# start of Source

# Where did you learn English so well?



## Encolpius

Hello, would you please translate this sentence into your language? Please replace the word English with your language. Thank you in advance. Enc.

*Hungarian*: Hol tanultál meg ilyen jól magyarul? 
*Czech*: Kde ses naučil tak dobře česky? 
*Italian*: Dove hai imparato così bene l'italiano?


----------



## sakvaka

*Finnish*: _Missä opit puhumaan suomea noin hyvin? _
(I added one word: to speak)

_puhumaan _= III infinitive illative of _to speak_
_kirjoittamaan _= III infinitive illative of _to write_


----------



## MaxJ

In *Dutch*: Waar heb jij zo goed Nederlands geleerd?(informal) or Waar heeft u zo goed Nederlands geleerd?(formal)


----------



## Prima Facie

Spanish: ¿Dónde aprendiste a hablar inglés tan bien?


----------



## Encolpius

MaxJ said:


> In *Dutch*: Waar heb jij zo goed Nederlands geleerd?(informal) or Waar heeft u zo goed Nederlands geleerd?(formal)



*German*: Wo hast du so gut Deutsch gelernt?


sakvaka said:


> *Finnish*: _Missä opit puhumaan suomea noin hyvin? _
> (I added one word: to speak)

# end of Source

*Brief A:* Reproduce the entire translation thread above, word for word.

# start of Data provided

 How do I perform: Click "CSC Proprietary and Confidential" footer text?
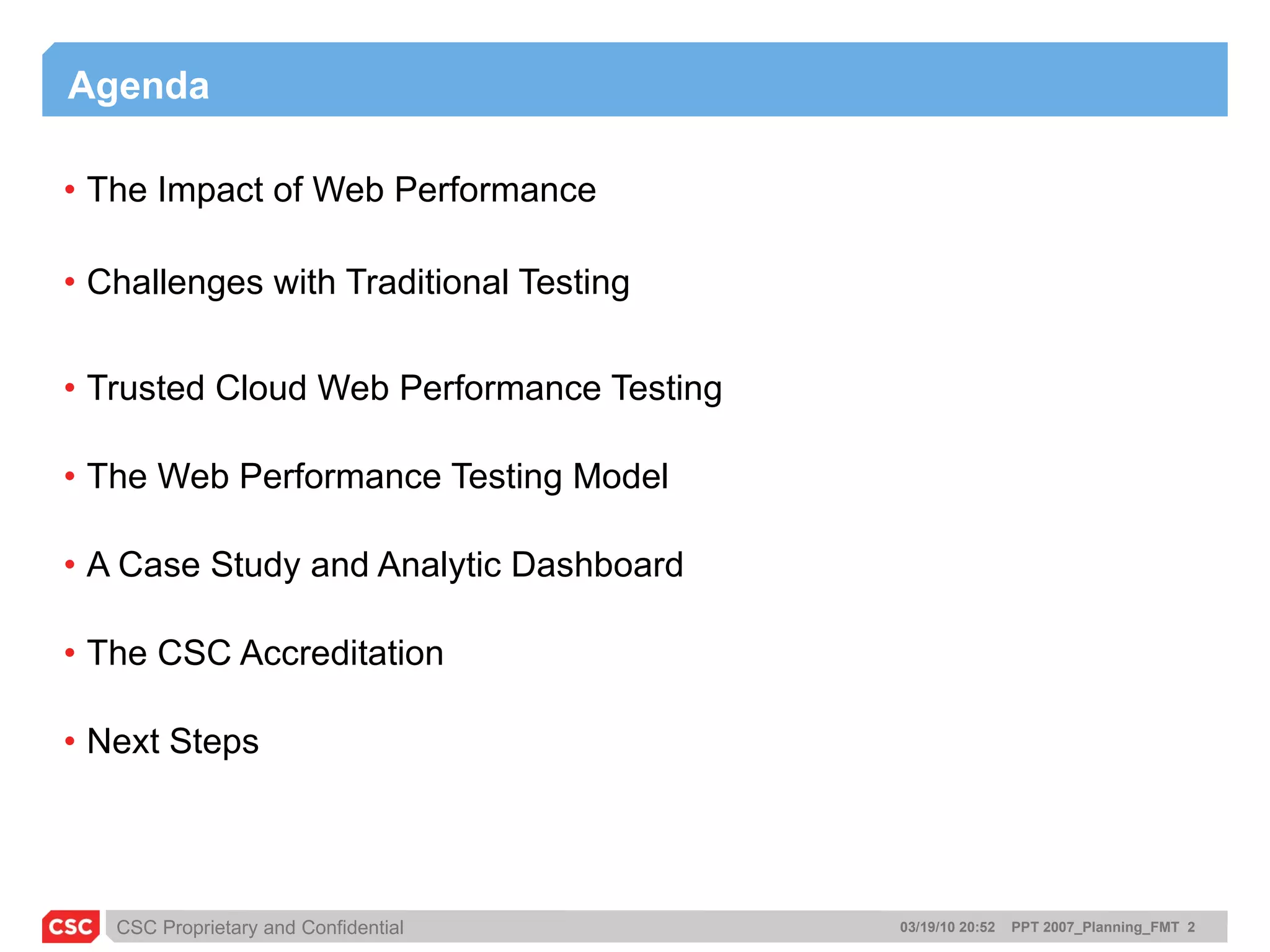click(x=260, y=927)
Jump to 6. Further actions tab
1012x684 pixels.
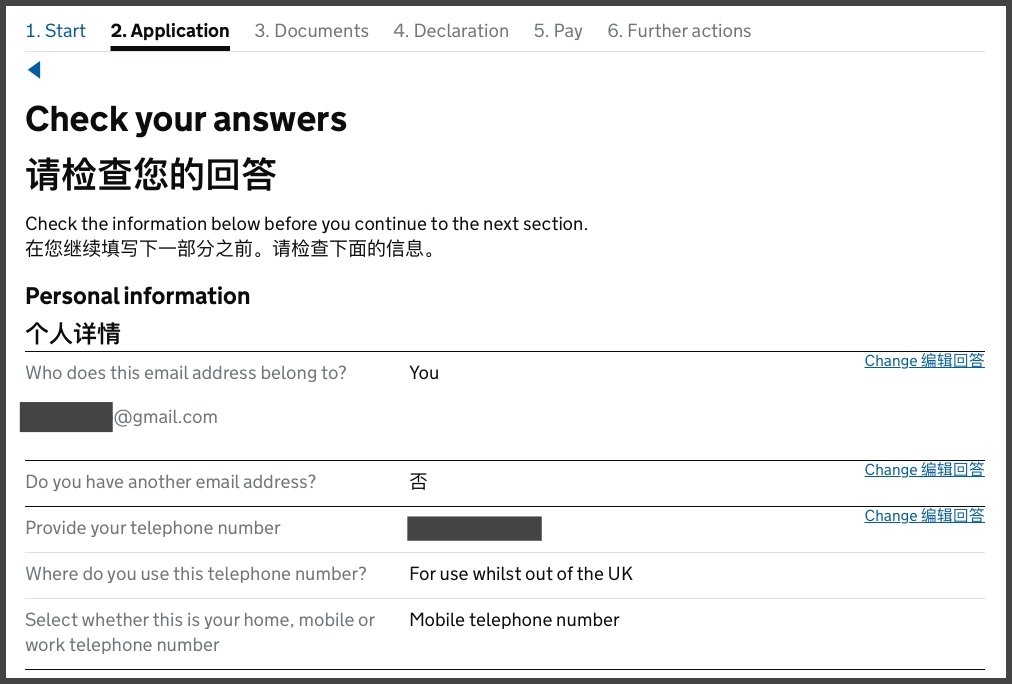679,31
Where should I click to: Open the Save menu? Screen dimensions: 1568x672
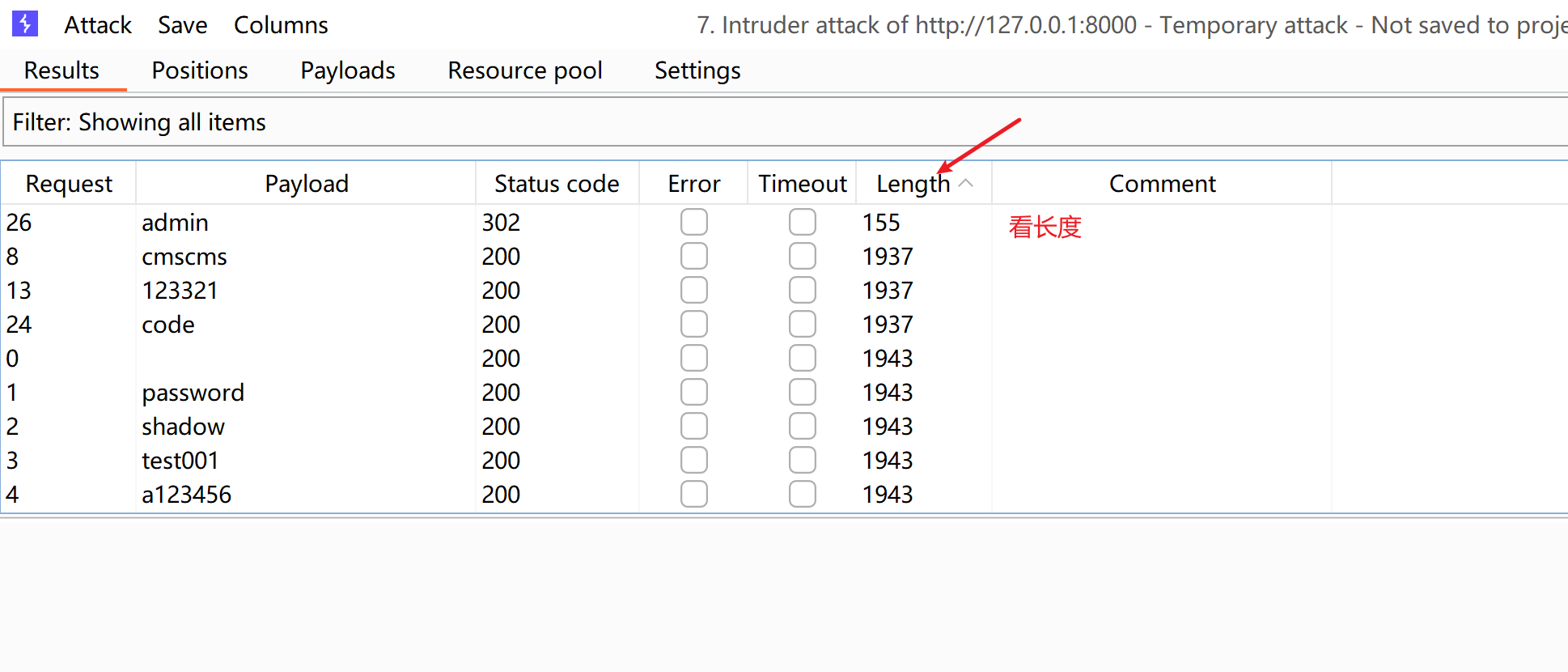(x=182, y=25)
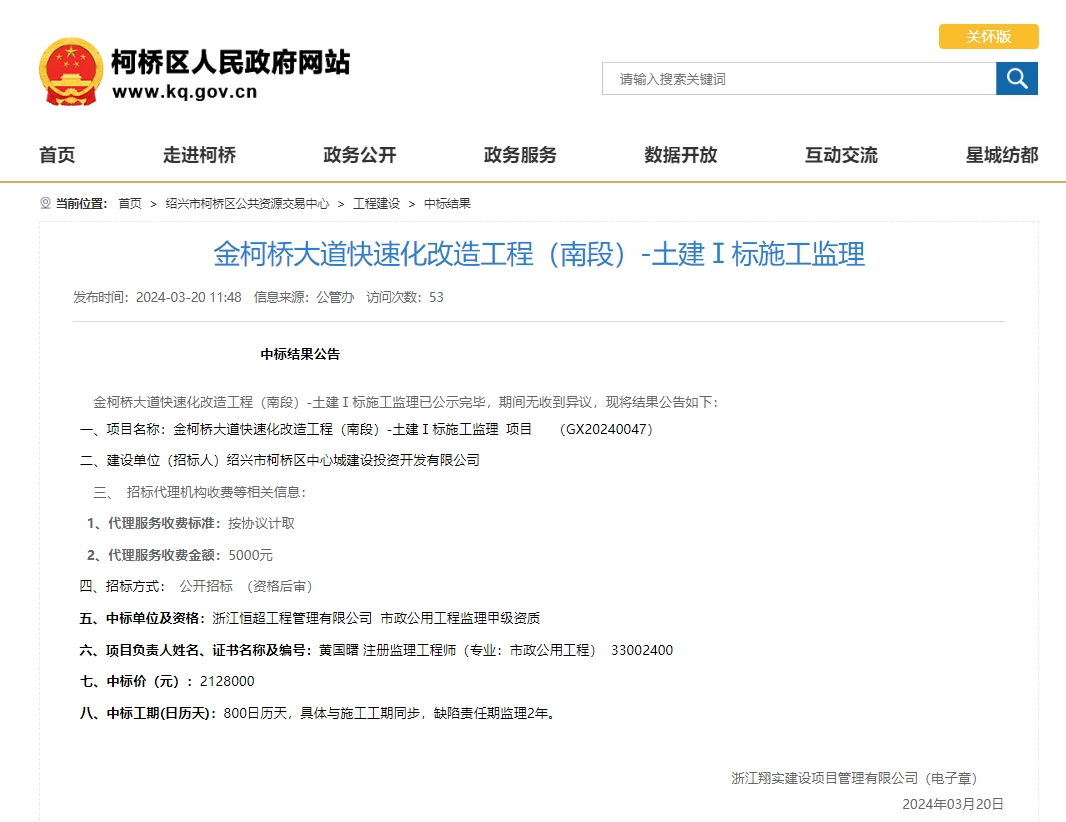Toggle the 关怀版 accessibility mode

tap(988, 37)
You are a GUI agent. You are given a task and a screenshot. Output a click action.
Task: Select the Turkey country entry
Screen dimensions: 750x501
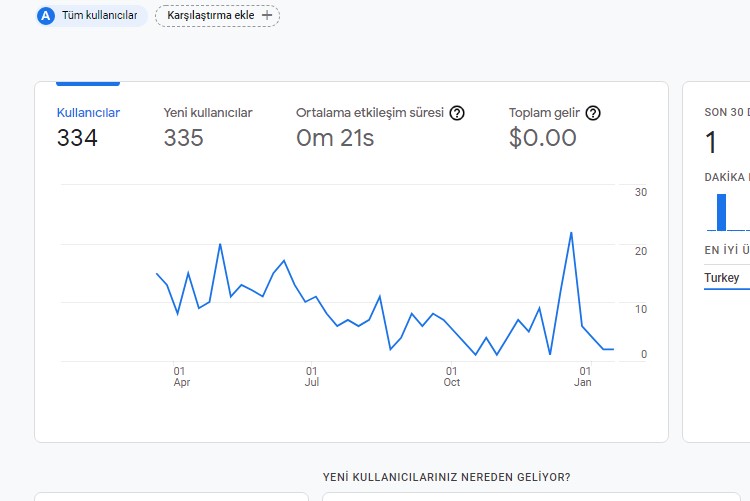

# end of Data provided

*Brief B:* Please transcribe every line of the listing above without changes, leaving the pictures out.

*Task response A:*
# Where did you learn English so well?



## Encolpius

Hello, would you please translate this sentence into your language? Please replace the word English with your language. Thank you in advance. Enc.

*Hungarian*: Hol tanultál meg ilyen jól magyarul? 
*Czech*: Kde ses naučil tak dobře česky? 
*Italian*: Dove hai imparato così bene l'italiano?


----------



## sakvaka

*Finnish*: _Missä opit puhumaan suomea noin hyvin? _
(I added one word: to speak)

_puhumaan _= III infinitive illative of _to speak_
_kirjoittamaan _= III infinitive illative of _to write_


----------



## MaxJ

In *Dutch*: Waar heb jij zo goed Nederlands geleerd?(informal) or Waar heeft u zo goed Nederlands geleerd?(formal)


----------



## Prima Facie

Spanish: ¿Dónde aprendiste a hablar inglés tan bien?


----------



## Encolpius

MaxJ said:


> In *Dutch*: Waar heb jij zo goed Nederlands geleerd?(informal) or Waar heeft u zo goed Nederlands geleerd?(formal)



*German*: Wo hast du so gut Deutsch gelernt?


sakvaka said:


> *Finnish*: _Missä opit puhumaan suomea noin hyvin? _
> (I added one word: to speak)

*Task response B:*
 How do I perform: Click "CSC Proprietary and Confidential" footer text?
click(x=260, y=927)
Jump to 6. Further actions tab
1012x684 pixels.
679,31
Where should I click to: Open the Save menu? Screen dimensions: 1568x672
(x=182, y=25)
Toggle the 关怀版 accessibility mode

tap(988, 37)
You are a GUI agent. You are given a task and a screenshot. Output a click action.
Task: Select the Turkey country entry
Screen dimensions: 750x501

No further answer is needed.